Au théâtre ce soir

I slipped
Didn’t mean, didn’t mean to do it that way
But I blew in on a whim, gone tomorrow? (Shit)
I’m gone today

Come, let’s play along and let each other lose
A win would cause an alarm
Don’t matter to me, don’t matter to you

I could keep you all for myself
I know you gotta be free
So free yourself
I could keep you all for myself
I know you gotta be free
So free yourself

Self-inflicted wound
Your gift, impeccable aim
Can really clear a room
All the bodies piled up in your wake

(It hurts) So bad
(It must) Oh yeah

I could keep you all for myself
I know you gotta be free
So free yourself
I could keep you all for myself
I know you gotta be free
So kill yourself

Queens of the Stone Age — Tangled Up in Plaid

À droite, Clotilde Delcommune dont on ne voit pas la tête, soulève sa jupe pour montrer porte-jarretelles, tatouage et culotte Sons of Disaster. À droite, Un bout de Selim des Sons of Disaster.
Photo : Dave Decat

Elle est brillante, elle est sexy. Elle est incisive. Elle est drôle. Ses yeux brillent et il n’y a que lui au monde. Elle l’enveloppe de son univers. Lui fait des piques. De plus en plus explicites. Parle à sa bite autant qu’à son cerveau et à son cœur. Lui dit les bons compliments. L’écoute parler (de lui). Sort les bonnes références, lui montre plus de peau qu’on n’en a le droit.
Elle le ramène, évidemment. Ils boivent encore. Trop. Elle lui fait lire ce qu’elle écrit. Lui fait écouter ce qu’elle écoute.

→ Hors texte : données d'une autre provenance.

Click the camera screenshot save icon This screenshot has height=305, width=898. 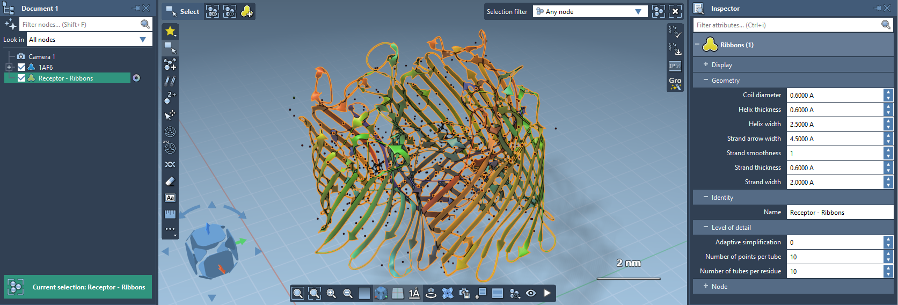click(464, 293)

L’impressionnant de tous ces livres chez elle. Qu’elle a tous lus, oui oui, sauf ceux à lire, et plus, bien sûr. Elle sait qu’elle a bon goût. Intello mais atteignable. Des références mais des amis. La culture sans son complexe d’infériorité (à lui). Sa chatte qui appelle. C’est plus facile de parler de culture que de désir.
Ils s’enroulent. Ils baisent. C’est bien. Plus que. La meilleure putain de baise de sa vie.

Elle parle beaucoup de sa liberté. Être poly. Être queutarde. T’inquiète, je te demanderai rien. Juste de temps en temps encore cette baise. Qui m’a incroyabilisée autant que toi. Et pourtant, tellement de mecs… Encore ta bite. Encore des rires. Encore des verres. On s’entend bien. Comme des potes, mais tu peux toucher mes seins. Recommencer souvent. On baise bien, quoi, merde !

Elle parle de ses blessures. Elle dit que c’est à elle de s’en charger. Sujets que d’habitude on tait. Low maintenance.
Elle est rock n’roll. Sauvage. Jim Morrison.
Et tendre. Attentive. Libre. Forte. Impressionnante. Sexy. Dangereuse ?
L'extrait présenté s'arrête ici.